> _Stored data entries_:
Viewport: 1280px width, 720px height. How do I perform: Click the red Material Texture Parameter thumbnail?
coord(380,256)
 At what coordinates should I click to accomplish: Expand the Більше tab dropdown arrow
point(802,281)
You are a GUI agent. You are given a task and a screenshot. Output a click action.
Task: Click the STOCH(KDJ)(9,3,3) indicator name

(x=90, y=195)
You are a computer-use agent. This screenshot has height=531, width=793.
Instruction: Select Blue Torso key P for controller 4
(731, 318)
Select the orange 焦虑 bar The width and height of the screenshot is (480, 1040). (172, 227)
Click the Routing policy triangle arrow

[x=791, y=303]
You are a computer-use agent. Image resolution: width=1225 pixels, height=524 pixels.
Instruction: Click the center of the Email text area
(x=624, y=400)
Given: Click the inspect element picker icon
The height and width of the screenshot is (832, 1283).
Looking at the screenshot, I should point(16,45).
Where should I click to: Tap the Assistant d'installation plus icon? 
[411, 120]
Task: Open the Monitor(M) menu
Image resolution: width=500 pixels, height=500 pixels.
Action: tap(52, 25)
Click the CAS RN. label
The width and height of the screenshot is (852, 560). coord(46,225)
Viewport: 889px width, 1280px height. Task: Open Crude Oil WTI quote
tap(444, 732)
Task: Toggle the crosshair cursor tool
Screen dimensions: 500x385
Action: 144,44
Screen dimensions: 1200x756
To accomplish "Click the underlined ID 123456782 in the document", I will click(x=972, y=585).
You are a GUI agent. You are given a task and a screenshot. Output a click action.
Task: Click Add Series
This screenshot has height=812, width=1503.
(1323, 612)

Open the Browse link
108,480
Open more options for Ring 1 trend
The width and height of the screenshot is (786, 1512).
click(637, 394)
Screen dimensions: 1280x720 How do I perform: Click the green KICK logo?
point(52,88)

> _Task_:
Please copy the data above in its entirety, exactly as written.

> _Result of this task_:
Viewport: 1280px width, 720px height. How do I perform: Click the red Material Texture Parameter thumbnail?
coord(380,256)
 At what coordinates should I click to accomplish: Expand the Більше tab dropdown arrow
point(802,281)
You are a GUI agent. You are given a task and a screenshot. Output a click action.
Task: Click the STOCH(KDJ)(9,3,3) indicator name

(x=90, y=195)
You are a computer-use agent. This screenshot has height=531, width=793.
Instruction: Select Blue Torso key P for controller 4
(731, 318)
Select the orange 焦虑 bar The width and height of the screenshot is (480, 1040). (172, 227)
Click the Routing policy triangle arrow

[x=791, y=303]
You are a computer-use agent. Image resolution: width=1225 pixels, height=524 pixels.
Instruction: Click the center of the Email text area
(x=624, y=400)
Given: Click the inspect element picker icon
The height and width of the screenshot is (832, 1283).
Looking at the screenshot, I should point(16,45).
Where should I click to: Tap the Assistant d'installation plus icon? 
[411, 120]
Task: Open the Monitor(M) menu
Image resolution: width=500 pixels, height=500 pixels.
Action: tap(52, 25)
Click the CAS RN. label
The width and height of the screenshot is (852, 560). coord(46,225)
Viewport: 889px width, 1280px height. Task: Open Crude Oil WTI quote
tap(444, 732)
Task: Toggle the crosshair cursor tool
Screen dimensions: 500x385
Action: 144,44
Screen dimensions: 1200x756
To accomplish "Click the underlined ID 123456782 in the document", I will click(x=972, y=585).
You are a GUI agent. You are given a task and a screenshot. Output a click action.
Task: Click Add Series
This screenshot has height=812, width=1503.
(1323, 612)

Open the Browse link
108,480
Open more options for Ring 1 trend
The width and height of the screenshot is (786, 1512).
click(637, 394)
Screen dimensions: 1280x720 How do I perform: Click the green KICK logo?
point(52,88)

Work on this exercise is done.